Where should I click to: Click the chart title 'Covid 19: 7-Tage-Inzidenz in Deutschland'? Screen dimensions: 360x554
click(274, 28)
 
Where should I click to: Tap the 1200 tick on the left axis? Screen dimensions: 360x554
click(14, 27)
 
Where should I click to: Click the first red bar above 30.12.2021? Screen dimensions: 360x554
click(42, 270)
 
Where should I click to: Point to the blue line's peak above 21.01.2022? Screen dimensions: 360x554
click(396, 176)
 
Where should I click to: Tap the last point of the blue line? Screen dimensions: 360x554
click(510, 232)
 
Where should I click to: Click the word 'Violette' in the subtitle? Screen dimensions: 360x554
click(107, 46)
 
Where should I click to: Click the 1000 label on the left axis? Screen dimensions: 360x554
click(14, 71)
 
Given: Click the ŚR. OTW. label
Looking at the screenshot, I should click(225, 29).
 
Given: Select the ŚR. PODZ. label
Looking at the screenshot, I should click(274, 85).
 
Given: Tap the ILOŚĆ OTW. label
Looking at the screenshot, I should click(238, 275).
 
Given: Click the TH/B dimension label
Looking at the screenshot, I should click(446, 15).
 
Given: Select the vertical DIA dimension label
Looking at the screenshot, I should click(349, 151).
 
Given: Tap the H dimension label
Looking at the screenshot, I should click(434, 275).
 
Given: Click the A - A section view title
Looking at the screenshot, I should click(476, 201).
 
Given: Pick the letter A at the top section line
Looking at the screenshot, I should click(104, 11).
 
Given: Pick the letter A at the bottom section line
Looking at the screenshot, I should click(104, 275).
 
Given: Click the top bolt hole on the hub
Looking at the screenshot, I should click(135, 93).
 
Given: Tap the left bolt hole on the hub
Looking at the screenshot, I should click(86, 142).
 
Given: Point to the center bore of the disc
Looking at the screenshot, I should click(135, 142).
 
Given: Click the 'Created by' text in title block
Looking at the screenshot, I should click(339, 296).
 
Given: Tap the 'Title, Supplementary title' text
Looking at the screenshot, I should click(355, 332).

---------------

Exercise requirements
Reproduce each of the records above without any change, covering all of them.

Result of this task
Where should I click to: Click the chart title 'Covid 19: 7-Tage-Inzidenz in Deutschland'? Screen dimensions: 360x554
click(274, 28)
 
Where should I click to: Tap the 1200 tick on the left axis? Screen dimensions: 360x554
click(14, 27)
 
Where should I click to: Click the first red bar above 30.12.2021? Screen dimensions: 360x554
click(42, 270)
 
Where should I click to: Point to the blue line's peak above 21.01.2022? Screen dimensions: 360x554
click(396, 176)
 
Where should I click to: Tap the last point of the blue line? Screen dimensions: 360x554
click(510, 232)
 
Where should I click to: Click the word 'Violette' in the subtitle? Screen dimensions: 360x554
click(107, 46)
 
Where should I click to: Click the 1000 label on the left axis? Screen dimensions: 360x554
click(14, 71)
 
Given: Click the ŚR. OTW. label
Looking at the screenshot, I should click(225, 29).
 
Given: Select the ŚR. PODZ. label
Looking at the screenshot, I should click(274, 85).
 
Given: Tap the ILOŚĆ OTW. label
Looking at the screenshot, I should click(238, 275).
 
Given: Click the TH/B dimension label
Looking at the screenshot, I should click(446, 15).
 
Given: Select the vertical DIA dimension label
Looking at the screenshot, I should click(349, 151).
 
Given: Tap the H dimension label
Looking at the screenshot, I should click(434, 275).
 
Given: Click the A - A section view title
Looking at the screenshot, I should click(476, 201).
 
Given: Pick the letter A at the top section line
Looking at the screenshot, I should click(104, 11).
 
Given: Pick the letter A at the bottom section line
Looking at the screenshot, I should click(104, 275).
 
Given: Click the top bolt hole on the hub
Looking at the screenshot, I should click(135, 93).
 
Given: Tap the left bolt hole on the hub
Looking at the screenshot, I should click(86, 142).
 
Given: Point to the center bore of the disc
Looking at the screenshot, I should click(135, 142).
 
Given: Click the 'Created by' text in title block
Looking at the screenshot, I should click(339, 296).
 
Given: Tap the 'Title, Supplementary title' text
Looking at the screenshot, I should click(355, 332).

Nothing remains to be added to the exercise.